■ DATASET RECORDS ■
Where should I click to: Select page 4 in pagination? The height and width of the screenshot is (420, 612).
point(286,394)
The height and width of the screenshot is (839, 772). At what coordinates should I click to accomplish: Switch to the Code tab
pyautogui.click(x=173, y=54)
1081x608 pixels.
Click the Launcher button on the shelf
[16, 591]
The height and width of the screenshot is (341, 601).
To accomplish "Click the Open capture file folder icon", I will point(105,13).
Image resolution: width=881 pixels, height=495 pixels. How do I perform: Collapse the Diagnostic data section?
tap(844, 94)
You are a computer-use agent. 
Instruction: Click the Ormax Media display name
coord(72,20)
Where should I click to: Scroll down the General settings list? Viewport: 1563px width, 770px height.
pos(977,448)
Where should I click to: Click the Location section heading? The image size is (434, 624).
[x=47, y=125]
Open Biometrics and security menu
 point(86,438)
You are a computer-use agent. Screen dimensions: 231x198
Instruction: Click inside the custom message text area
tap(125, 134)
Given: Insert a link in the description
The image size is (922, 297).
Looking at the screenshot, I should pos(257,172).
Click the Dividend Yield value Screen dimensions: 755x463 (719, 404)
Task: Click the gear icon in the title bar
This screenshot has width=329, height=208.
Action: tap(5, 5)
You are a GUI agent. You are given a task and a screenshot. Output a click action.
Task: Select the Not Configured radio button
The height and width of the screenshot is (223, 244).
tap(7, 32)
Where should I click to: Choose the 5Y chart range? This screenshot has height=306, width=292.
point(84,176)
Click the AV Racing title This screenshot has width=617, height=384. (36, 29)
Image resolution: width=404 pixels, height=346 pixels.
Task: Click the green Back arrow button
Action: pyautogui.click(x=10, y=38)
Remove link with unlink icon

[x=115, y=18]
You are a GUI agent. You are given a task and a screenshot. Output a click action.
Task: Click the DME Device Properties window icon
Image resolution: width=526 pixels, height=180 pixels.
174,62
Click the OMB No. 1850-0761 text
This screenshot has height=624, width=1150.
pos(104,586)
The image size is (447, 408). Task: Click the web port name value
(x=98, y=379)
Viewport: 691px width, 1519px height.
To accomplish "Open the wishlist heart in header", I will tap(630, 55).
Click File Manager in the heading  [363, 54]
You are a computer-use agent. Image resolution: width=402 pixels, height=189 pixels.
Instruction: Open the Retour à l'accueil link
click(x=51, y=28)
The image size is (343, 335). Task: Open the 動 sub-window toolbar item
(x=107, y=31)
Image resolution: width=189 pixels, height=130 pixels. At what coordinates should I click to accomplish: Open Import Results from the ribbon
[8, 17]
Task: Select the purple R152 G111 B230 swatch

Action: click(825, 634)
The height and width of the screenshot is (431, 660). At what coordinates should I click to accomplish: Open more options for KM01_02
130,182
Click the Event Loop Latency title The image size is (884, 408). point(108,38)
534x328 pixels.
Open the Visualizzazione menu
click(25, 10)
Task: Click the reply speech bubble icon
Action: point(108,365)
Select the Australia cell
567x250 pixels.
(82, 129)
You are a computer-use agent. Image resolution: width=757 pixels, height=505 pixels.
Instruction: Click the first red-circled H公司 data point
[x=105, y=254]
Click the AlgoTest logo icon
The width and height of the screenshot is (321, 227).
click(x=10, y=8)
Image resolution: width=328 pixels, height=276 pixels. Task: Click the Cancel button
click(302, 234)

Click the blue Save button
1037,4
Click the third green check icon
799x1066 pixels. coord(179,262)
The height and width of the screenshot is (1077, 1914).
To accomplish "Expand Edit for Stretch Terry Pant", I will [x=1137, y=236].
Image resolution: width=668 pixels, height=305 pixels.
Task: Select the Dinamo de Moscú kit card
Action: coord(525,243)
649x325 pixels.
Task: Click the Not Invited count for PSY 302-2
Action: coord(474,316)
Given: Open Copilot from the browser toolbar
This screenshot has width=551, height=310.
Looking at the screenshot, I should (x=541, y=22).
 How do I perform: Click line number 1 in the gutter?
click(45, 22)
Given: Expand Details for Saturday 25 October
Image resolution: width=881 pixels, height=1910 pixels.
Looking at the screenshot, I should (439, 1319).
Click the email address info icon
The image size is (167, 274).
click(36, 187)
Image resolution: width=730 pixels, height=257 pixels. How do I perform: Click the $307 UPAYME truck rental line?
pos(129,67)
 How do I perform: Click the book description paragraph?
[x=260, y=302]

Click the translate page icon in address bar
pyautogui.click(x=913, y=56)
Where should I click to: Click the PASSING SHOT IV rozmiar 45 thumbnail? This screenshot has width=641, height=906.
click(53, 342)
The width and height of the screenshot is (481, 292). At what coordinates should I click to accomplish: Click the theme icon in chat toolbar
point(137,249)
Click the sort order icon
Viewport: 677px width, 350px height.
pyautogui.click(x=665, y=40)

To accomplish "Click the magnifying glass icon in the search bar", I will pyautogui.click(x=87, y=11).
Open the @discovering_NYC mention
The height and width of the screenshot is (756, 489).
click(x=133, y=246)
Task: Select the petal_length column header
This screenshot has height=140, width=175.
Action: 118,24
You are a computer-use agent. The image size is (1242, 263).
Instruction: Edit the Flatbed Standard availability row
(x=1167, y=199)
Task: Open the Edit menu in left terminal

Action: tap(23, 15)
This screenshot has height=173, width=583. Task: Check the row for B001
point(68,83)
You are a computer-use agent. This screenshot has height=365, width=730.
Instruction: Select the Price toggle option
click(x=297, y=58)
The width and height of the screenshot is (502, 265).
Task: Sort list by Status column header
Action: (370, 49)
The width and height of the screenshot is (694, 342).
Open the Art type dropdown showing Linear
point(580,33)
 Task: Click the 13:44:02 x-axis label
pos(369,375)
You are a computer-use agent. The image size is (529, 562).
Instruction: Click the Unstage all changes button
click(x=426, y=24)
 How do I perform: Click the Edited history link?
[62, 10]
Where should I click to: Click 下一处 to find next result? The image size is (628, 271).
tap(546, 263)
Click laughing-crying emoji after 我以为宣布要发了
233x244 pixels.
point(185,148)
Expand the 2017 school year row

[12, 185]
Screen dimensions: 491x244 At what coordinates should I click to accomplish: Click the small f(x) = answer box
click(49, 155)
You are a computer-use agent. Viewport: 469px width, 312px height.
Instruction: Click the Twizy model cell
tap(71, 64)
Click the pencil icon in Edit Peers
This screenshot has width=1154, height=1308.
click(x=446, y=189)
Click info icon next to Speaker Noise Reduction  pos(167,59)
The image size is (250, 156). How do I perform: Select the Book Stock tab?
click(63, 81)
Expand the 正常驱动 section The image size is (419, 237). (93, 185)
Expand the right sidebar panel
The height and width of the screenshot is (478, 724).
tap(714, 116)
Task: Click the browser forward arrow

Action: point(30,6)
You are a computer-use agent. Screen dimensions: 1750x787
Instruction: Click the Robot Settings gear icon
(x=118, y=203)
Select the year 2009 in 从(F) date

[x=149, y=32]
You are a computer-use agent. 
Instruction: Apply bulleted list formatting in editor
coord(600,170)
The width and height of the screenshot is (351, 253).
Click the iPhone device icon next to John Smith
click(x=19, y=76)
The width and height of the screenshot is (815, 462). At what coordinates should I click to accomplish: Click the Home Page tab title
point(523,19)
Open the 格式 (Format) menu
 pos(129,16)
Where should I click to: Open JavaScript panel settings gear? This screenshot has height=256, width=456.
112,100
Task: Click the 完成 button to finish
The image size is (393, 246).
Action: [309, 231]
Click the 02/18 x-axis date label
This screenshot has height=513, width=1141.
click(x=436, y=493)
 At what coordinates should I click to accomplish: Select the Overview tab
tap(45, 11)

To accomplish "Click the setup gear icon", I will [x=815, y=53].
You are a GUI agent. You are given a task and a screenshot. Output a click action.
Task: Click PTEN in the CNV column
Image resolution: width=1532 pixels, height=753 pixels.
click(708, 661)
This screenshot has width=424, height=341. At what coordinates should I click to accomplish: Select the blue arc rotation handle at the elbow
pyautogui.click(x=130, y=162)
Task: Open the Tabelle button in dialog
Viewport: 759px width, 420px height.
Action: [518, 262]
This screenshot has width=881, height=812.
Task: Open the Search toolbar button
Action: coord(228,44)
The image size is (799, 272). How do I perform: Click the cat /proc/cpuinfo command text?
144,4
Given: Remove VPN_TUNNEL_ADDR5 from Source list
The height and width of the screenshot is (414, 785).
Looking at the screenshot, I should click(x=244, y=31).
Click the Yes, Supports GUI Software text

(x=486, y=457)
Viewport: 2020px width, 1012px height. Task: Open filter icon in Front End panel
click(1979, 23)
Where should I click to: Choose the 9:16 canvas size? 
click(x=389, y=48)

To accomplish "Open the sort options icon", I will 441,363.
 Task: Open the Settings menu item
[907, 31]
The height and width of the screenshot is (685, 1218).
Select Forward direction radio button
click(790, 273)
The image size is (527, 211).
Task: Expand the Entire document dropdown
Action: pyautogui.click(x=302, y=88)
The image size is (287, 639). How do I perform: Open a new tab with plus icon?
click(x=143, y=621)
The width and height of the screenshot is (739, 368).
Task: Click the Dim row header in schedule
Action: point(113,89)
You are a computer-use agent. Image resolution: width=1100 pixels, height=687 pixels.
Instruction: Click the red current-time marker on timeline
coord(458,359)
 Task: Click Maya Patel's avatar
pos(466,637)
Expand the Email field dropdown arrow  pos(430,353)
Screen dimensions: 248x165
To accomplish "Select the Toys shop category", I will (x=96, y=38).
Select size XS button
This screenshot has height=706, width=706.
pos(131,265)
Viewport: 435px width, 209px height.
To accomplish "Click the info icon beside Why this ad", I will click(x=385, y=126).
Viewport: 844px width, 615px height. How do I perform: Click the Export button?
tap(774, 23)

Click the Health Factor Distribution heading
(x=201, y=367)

■ WHAT YOU HAVE TO DO ■
Within the material above, extract exactly the lines that start at the line containing "The image size is (343, 335)." and stop after the line containing "Click the Event", and only those.

■ RESPONSE AREA ■
The image size is (343, 335). Task: Open the 動 sub-window toolbar item
(x=107, y=31)
Image resolution: width=189 pixels, height=130 pixels. At what coordinates should I click to accomplish: Open Import Results from the ribbon
[8, 17]
Task: Select the purple R152 G111 B230 swatch

Action: click(825, 634)
The height and width of the screenshot is (431, 660). At what coordinates should I click to accomplish: Open more options for KM01_02
130,182
Click the Event Loop Latency title The image size is (884, 408). point(108,38)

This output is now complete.